DC agreed to pay $8.25 million this week to hundreds of individuals wrongfully arrested at Pershing Park in 2002. That's how badly they messed up -- how eager they were to settle.

But at the time, did many reporters get that rounding up people standing in a park and arresting them en masse is not how it's supposed to work? No.

Here's FAIR's useful article from the time checking out the coverage. For the most part, the mass arrest of people standing in a park just wasn't a big issue.

The coverage in the Post was sad at first. The initial article, a Style-section front super-snark by David Montgomery ("Taken for A Ride; Police Turn the Bike Strike Into a Tour de Force") missed that the police had done something, you know, illegal. In a follow-up article three days later on the front of the Metro section ("Did DC Police Go too Far?"), the Post finally asked some good questions. The Post has covered the case some over the years, but not like the City Paper's close coverage. The Post article today is on the back of the Metro section.
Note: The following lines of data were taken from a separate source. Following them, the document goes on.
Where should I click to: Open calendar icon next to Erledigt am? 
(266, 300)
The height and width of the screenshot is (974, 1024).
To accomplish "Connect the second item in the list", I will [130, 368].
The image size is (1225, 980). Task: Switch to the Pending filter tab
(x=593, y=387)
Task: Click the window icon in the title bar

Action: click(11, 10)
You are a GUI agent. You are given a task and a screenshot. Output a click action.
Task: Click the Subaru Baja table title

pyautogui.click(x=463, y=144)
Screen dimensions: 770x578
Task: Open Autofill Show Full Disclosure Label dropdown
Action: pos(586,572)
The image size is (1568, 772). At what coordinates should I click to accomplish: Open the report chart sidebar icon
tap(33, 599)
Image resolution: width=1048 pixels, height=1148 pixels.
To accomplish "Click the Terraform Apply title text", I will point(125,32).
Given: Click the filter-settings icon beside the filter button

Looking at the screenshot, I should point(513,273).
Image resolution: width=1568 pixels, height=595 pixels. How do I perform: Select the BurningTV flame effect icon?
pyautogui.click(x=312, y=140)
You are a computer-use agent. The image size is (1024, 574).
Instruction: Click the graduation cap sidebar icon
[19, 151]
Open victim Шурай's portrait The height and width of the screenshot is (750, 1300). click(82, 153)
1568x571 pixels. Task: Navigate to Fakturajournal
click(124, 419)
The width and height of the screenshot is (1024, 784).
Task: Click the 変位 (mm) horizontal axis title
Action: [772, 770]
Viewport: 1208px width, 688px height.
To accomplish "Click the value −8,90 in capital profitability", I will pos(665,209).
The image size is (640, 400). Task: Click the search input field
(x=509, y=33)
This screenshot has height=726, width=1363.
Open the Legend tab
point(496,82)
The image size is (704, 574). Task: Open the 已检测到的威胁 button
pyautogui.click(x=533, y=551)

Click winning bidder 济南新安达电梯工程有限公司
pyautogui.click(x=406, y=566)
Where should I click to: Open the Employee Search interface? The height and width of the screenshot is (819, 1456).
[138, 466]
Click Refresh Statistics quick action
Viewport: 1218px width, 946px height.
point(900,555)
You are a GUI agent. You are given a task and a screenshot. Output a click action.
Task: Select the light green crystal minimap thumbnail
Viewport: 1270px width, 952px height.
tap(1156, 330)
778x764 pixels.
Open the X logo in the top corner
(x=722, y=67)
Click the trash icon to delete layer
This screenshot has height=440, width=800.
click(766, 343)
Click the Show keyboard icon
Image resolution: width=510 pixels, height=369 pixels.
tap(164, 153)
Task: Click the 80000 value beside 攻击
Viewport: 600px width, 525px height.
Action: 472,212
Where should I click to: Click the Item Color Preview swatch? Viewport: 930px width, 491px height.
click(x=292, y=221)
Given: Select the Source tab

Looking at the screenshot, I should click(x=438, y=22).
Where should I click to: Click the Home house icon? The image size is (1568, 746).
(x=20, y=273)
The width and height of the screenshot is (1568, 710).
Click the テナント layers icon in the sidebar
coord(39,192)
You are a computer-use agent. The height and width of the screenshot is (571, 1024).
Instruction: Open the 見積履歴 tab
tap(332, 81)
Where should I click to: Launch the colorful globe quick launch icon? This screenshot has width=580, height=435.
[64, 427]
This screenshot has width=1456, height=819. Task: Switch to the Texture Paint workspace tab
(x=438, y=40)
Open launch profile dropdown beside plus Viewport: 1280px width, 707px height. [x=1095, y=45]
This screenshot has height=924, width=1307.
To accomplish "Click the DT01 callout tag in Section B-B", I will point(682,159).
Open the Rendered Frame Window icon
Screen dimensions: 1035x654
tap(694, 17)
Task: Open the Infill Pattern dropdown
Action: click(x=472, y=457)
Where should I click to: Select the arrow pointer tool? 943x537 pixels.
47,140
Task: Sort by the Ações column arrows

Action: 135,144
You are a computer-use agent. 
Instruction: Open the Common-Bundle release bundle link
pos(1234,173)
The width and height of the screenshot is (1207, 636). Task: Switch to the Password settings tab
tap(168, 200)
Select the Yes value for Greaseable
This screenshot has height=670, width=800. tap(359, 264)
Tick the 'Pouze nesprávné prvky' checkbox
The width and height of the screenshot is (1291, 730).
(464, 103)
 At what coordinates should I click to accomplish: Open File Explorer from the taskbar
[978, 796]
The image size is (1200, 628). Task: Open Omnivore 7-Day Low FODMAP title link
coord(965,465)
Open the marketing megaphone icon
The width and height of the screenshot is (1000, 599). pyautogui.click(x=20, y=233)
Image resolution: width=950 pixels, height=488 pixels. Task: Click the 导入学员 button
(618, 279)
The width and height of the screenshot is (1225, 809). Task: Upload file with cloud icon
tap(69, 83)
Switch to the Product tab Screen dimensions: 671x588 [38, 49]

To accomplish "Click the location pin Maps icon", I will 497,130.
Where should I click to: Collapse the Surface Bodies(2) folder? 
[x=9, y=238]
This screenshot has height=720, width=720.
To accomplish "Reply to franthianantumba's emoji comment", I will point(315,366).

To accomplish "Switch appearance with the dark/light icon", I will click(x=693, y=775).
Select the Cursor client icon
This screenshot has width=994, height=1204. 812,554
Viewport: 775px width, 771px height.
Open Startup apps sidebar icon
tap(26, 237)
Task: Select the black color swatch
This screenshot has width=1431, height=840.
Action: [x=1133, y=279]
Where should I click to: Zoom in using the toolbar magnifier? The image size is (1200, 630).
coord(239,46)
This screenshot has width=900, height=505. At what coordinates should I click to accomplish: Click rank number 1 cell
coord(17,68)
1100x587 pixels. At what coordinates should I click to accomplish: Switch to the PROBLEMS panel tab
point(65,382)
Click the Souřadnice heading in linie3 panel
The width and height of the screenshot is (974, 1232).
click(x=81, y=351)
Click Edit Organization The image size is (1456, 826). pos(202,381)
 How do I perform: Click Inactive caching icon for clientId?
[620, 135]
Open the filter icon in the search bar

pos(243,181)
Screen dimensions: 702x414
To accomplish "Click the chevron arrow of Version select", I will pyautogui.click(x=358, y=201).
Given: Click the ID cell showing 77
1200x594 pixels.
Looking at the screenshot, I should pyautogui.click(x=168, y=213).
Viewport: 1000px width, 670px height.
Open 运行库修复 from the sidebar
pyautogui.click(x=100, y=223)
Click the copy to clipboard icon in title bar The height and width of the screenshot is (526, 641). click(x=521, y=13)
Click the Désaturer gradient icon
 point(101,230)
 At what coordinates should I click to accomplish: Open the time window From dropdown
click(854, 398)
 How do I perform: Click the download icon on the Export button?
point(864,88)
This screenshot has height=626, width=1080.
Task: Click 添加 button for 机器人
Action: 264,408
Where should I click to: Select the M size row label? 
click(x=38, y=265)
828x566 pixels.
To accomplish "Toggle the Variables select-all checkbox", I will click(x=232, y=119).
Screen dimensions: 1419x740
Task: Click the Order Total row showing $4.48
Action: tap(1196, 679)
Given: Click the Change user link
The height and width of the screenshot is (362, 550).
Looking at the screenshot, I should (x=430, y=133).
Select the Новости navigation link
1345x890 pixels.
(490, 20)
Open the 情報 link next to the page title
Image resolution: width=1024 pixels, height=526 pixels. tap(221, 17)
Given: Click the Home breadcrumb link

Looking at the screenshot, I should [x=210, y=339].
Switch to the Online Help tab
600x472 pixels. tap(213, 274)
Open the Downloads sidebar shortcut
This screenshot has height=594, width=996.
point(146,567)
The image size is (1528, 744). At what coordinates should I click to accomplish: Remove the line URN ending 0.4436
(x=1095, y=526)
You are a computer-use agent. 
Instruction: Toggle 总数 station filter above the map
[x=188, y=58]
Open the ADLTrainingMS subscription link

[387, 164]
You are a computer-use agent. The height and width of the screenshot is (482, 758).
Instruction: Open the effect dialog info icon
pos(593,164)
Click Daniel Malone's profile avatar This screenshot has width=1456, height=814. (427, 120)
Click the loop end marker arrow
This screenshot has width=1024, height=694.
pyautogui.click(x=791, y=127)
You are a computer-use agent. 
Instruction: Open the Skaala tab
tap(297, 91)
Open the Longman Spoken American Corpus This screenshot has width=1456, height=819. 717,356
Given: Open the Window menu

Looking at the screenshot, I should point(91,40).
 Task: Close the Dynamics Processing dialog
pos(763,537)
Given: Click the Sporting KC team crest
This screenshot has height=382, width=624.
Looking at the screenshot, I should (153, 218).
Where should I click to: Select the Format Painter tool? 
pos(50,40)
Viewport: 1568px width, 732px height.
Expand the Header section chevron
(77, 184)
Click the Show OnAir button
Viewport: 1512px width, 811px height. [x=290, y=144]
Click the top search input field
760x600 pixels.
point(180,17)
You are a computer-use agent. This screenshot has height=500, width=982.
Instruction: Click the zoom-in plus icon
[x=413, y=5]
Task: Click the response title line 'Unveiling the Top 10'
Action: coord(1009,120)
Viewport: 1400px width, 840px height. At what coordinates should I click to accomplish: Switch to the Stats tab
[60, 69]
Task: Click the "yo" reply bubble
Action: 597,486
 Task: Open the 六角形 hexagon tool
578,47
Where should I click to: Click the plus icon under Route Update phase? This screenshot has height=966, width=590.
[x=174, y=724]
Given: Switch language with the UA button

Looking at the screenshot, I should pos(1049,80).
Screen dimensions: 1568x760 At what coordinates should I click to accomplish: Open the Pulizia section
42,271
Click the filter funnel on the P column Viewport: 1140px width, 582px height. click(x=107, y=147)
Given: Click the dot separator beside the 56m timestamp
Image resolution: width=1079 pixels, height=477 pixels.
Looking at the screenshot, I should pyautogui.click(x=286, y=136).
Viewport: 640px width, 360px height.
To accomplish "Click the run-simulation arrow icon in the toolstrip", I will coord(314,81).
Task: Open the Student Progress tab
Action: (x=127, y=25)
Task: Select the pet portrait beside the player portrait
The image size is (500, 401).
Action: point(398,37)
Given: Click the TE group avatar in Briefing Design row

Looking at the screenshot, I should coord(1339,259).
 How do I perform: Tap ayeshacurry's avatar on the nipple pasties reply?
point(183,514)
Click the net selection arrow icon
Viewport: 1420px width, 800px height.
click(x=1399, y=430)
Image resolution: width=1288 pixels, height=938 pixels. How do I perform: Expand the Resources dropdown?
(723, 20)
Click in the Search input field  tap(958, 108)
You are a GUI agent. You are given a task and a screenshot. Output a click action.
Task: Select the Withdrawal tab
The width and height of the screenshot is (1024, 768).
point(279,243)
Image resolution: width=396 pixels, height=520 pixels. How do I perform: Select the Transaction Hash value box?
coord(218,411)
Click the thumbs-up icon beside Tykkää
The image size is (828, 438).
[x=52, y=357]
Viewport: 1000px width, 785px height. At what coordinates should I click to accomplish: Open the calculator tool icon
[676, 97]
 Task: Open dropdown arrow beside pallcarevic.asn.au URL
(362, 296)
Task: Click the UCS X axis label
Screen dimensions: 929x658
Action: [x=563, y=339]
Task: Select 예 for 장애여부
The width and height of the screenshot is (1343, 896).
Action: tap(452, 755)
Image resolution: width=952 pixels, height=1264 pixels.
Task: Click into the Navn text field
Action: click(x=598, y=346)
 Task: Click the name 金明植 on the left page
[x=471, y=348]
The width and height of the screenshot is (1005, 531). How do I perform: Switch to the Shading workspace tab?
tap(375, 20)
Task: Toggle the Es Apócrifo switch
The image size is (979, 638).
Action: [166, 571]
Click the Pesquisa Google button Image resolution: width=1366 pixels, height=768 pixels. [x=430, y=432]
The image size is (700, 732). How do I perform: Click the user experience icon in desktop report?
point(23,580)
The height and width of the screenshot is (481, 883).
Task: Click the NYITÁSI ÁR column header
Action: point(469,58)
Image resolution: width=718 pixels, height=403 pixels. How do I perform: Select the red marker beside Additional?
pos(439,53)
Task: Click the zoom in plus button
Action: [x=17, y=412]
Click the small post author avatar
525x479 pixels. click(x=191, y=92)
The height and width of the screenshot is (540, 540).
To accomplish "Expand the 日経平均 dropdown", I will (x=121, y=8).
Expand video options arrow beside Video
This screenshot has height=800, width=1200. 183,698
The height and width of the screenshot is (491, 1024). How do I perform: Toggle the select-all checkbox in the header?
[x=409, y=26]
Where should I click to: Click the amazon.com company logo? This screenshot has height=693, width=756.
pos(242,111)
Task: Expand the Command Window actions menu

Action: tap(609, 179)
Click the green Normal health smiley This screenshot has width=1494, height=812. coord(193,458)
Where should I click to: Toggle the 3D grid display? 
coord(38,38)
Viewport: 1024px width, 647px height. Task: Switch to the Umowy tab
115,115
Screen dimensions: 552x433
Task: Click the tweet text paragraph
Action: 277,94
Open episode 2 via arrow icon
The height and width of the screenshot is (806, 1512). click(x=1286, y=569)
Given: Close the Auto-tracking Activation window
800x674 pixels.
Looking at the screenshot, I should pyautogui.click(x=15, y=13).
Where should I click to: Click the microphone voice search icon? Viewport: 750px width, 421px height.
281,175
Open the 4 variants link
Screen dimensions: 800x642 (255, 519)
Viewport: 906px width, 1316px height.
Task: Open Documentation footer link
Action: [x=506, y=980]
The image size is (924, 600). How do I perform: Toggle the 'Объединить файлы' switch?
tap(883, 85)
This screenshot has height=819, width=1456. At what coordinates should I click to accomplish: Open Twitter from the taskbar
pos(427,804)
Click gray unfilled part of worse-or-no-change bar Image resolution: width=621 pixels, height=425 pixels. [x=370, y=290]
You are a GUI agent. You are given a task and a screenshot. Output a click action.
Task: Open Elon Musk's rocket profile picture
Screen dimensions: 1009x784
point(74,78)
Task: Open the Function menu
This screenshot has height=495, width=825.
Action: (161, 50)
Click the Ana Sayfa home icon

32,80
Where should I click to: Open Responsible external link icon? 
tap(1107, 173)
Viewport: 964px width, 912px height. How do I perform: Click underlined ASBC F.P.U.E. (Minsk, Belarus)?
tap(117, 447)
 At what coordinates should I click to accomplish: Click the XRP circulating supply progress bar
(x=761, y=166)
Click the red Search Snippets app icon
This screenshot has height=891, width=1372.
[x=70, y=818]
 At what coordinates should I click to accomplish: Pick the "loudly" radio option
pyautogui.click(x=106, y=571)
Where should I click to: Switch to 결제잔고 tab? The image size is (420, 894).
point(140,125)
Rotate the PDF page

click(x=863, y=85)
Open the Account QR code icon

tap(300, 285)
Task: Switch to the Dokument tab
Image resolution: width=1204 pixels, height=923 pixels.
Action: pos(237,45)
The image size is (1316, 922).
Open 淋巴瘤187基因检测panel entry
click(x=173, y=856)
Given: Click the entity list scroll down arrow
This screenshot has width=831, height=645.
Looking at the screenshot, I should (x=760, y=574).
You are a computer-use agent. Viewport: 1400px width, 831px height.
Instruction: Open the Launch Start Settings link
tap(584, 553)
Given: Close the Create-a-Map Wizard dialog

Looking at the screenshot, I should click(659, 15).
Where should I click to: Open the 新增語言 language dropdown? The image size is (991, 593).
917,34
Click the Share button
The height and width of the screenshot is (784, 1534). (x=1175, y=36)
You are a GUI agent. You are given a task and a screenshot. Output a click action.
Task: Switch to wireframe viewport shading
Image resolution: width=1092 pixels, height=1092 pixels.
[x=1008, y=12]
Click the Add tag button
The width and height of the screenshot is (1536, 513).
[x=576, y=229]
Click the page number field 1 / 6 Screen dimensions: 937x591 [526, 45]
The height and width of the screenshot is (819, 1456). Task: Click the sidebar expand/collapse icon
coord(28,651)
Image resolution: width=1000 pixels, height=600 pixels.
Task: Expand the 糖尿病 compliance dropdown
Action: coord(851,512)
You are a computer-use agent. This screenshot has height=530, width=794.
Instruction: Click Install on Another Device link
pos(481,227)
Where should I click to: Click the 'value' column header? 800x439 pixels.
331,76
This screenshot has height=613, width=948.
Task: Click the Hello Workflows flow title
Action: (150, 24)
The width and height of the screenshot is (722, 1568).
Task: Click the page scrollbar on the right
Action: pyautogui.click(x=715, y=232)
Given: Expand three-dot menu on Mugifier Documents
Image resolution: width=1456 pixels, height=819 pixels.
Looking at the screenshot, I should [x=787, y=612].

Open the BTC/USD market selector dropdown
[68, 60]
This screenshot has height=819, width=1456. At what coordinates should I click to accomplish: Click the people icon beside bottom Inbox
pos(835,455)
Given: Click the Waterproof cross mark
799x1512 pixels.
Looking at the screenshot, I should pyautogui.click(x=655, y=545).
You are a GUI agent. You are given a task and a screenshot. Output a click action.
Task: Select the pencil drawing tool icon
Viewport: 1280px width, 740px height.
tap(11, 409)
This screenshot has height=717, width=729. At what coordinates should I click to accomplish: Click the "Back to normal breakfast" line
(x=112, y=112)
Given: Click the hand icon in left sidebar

The coverage in the NYT was light. The protests were covered via a section in the article on the meetings; that something was wrong about the 649 reported arrests was not apparent. The FAIR article has much more from the time.

So will this happen again? Will the media 'get' it next time there is police misconduct at a demonstration? Or are false arrests of demonstrators only news if they happen in Tehran?

The criminalization of dissent became very normalized here in this decade. 9/11 was a big part of it, but I don't think that's everything.

The Secret Service under Bush would kick people out of public events if they held signs saying the wrong thing. Michael Bloomberg, who is progressive on many issues, also helped mainstream an anti-free-speech position.